Sunday, September 16, 2012

What does it mean to lose an argument?

I was thinking today about logic and argumentation and the fact that when I was a kid everyone around me seemed to be afraid of it. There always seemed to be a bit of unease when going through a logical argument, especially when it related to God. I think there was always the fear of some kind of trickery. They get you to agree to a bunch of things that seem reasonable to you on their own but when put together they conclude something that you disagree with. Here is an example.

I understand trying to avoid such situations, it can be embarrassing. But apart from the fear of being wrong and looking silly, growing up I sensed a different fear, a fear of being tricked out of our faith. Like, if someone has some really slick proof that God doesn't exist and we couldn't refute it then we'd have to stop being Christians. This seems very silly to write down, but I definitely got that sense from my family. It is possible that this was just me reading something that wasn't there, but I don't think so. Also, I have no idea how widespread this mentality is, are my parents an anomaly in this?

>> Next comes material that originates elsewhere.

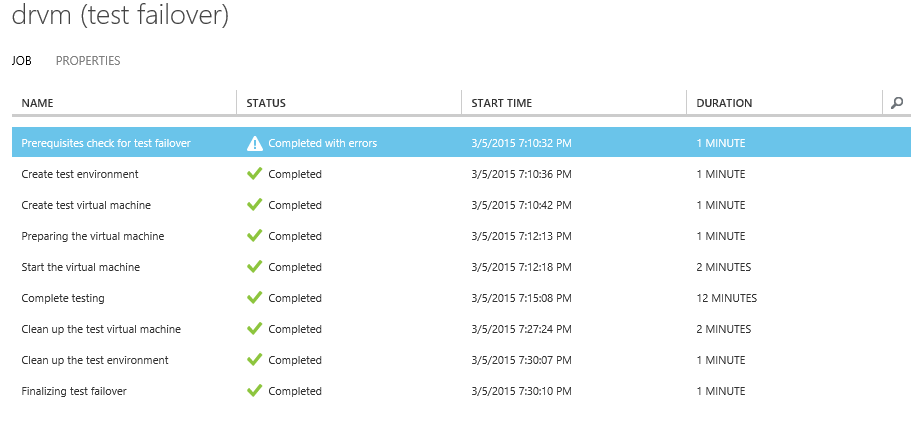Sort by the NAME column header
The height and width of the screenshot is (439, 918).
(38, 103)
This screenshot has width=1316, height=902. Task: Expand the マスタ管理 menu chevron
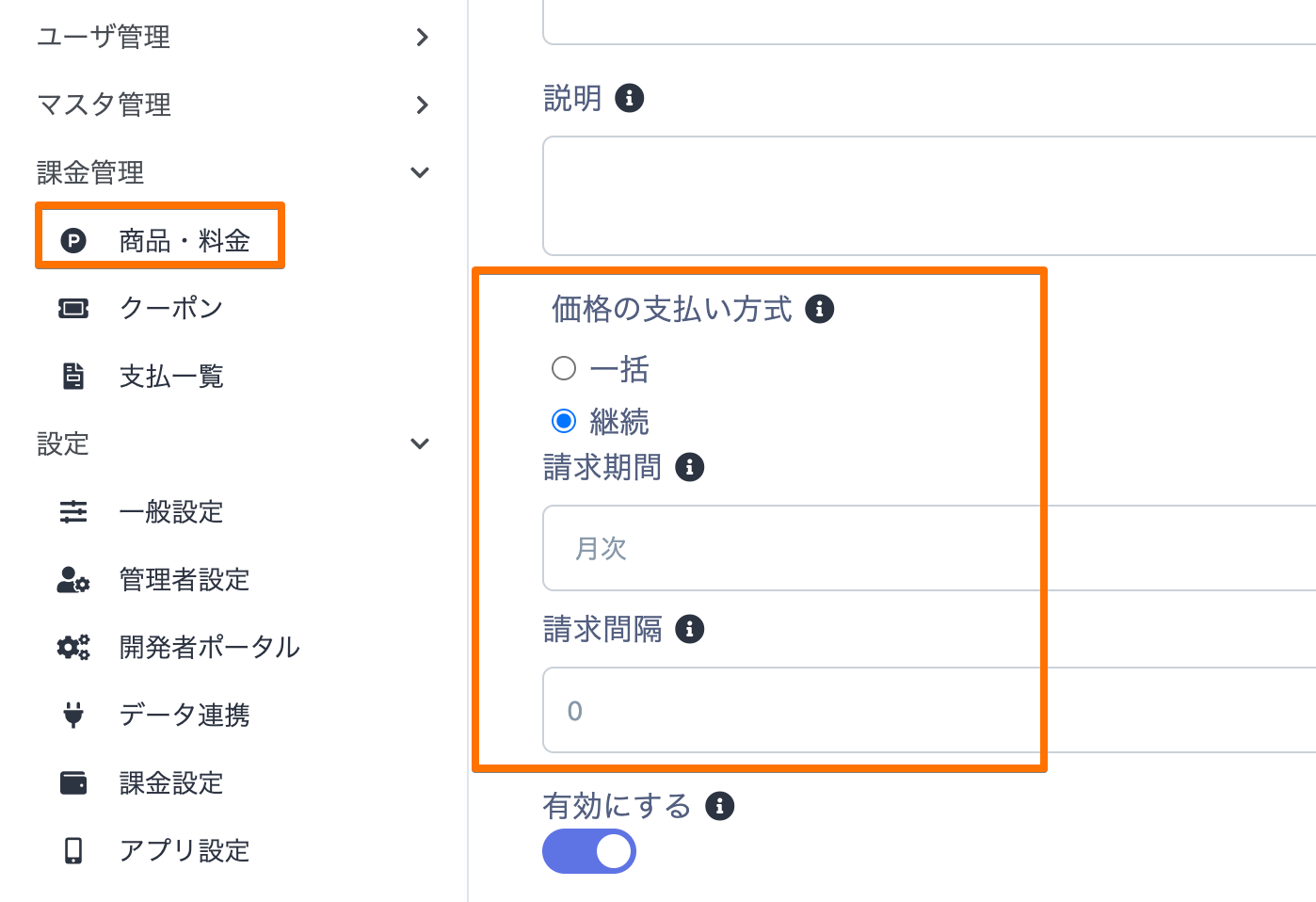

So let's talk about what it really means to lose a logical argument. Suppose you agree that A,B and C are all facts that you believe are true, but X is false. I then logically combine A,B and C together to conclude that X is actually true. Something has clearly gone wrong for you here, but what? There are a couple of things, either my logic can be poor, the way I have combined A,B and C together to get X might be faulty. If that is not the case, you are wrong about either A,B,C or X. It doesn't necessarily have to be a complete turnaround. For example, if we decide that premise A was wrong, you don't have to change your opinion to the opposite of A, maybe A just needs a little bit of tweaking. Having these arguments is good, it helps you refine your positions. You shouldn't be afraid of new ideas.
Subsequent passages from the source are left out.